Hear, O Israel: The LORD our God, the LORD is one. You shall love the LORD your God with all your heart and with all your soul and with all your might. And these words that I command you today shall be on your heart. You shall teach them diligently to your children, and shall talk of them when you sit in your house, and when you walk by the way, and when you lie down, and when you rise. You shall bind them as a sign on your hand, and they shall be as frontlets between your eyes. You shall write them on the doorposts of your house and on your gates.

Discussion

1
Drake quoted Calvin: 'The human heart is an idol factory.' We take good gifts from God — marriage, kids, career, comfort — and quietly promote them into the place only God belongs. What's a good thing in your life right now that has tried to become an ultimate thing? How can you tell?
2
Jesus expands Deuteronomy 6's 'might' to 'mind and strength' so no part of you gets left out: heart, soul, mind, strength.
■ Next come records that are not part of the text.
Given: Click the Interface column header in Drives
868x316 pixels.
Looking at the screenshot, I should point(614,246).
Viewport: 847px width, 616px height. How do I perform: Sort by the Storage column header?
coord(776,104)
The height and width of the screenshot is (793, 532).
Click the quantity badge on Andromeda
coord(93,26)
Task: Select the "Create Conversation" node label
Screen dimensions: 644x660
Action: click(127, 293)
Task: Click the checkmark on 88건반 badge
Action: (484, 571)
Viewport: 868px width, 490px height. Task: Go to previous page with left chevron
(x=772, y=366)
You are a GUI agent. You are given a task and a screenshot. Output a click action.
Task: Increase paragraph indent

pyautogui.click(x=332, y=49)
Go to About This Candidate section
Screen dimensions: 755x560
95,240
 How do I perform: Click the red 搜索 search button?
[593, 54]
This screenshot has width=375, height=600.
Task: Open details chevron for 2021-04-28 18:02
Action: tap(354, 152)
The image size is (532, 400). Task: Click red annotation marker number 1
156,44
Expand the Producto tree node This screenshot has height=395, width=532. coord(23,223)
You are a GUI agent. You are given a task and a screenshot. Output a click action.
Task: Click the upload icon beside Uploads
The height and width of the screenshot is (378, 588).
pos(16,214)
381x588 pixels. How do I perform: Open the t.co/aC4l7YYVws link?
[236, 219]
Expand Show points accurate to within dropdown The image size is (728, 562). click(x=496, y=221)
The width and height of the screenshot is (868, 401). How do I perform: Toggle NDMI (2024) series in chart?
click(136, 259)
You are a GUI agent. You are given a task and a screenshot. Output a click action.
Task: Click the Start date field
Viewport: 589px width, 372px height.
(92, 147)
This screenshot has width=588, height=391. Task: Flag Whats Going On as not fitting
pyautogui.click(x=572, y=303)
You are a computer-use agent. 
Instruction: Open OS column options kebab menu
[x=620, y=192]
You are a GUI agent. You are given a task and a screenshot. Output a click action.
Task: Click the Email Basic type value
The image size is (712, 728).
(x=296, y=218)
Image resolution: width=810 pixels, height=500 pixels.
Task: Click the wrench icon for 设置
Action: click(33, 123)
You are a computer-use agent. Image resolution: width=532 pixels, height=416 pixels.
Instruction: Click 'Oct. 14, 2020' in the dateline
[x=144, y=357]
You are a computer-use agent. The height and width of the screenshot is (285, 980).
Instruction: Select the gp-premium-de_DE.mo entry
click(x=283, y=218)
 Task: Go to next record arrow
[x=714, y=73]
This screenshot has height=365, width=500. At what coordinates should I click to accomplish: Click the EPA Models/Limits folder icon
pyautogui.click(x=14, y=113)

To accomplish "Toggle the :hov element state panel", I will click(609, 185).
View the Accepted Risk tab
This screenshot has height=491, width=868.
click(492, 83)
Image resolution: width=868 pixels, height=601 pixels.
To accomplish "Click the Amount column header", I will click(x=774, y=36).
Which one of those four feels most engaged with God right now? Which one feels furthest from Him?
3
Drake said, 'God is grieving over a people who tried to give him a slice.' Where in your week is faith genuinely woven in — and where is it bracketed off into 'Sunday me' or 'small-group me'?
4
Deuteronomy 6 commands a daily rhythm, not a scheduled devotion. Which moment of your ordinary day already feels open to bringing God into on purpose — the car ride, the dinner table, bedtime, the morning? What's one tiny rhythm you could try this week?
5
Drake described his first family devotion — kid upside-down, baby drooling on the Bible, his wife checking her watch. Have you had a moment like that, where the 'meaningful' faith moment with your family went sideways? What did it teach you?
6
Drake said some of the most important family-discipleship moments in his home were when he lost his temper and apologized in front of his kids. Why is letting your kids see you confess often more formative than letting them see you 'have it together'?
7
Drake reframed the Shema as 'a gift you give your kids by living it in front of them.' How does that reframe change how you feel about the responsibility of raising your kids in the faith? Where do you feel the gift, and where does it still feel like a burden?
8
How can this group become a place where parents trying to pass faith on can be honest — without performing, without pretending we have it figured out? And how do we make room for those without children of their own to share in this Shema rhythm with the families around them?

Pray

Jesus, You have not asked us to be perfect parents — You have invited us to follow a perfect Savior in front of our families. Write Your love on our hearts from the inside out. Take down the idols we have crowned and put Yourself back on the throne where only You belong. Help us pick one rhythm this week, and start there. In Your name, amen.

Leader Notes

Anchor of the week: "Faith isn't an event you perform. It's a rhythm you live." If the group gets stuck in shame about not being good-enough parents, redirect to the Friday devotional — the Shema is not a moral self-improvement plan, it's what Jesus came to fulfill. End the night by having each person name one specific tiny rhythm they'll try this week (car ride, dinner, bedtime), and assign accountability pairs to check in by Friday. The Bible Study PDF (linked below) has a fuller 3-step Life Application section if you want a longer track for the group.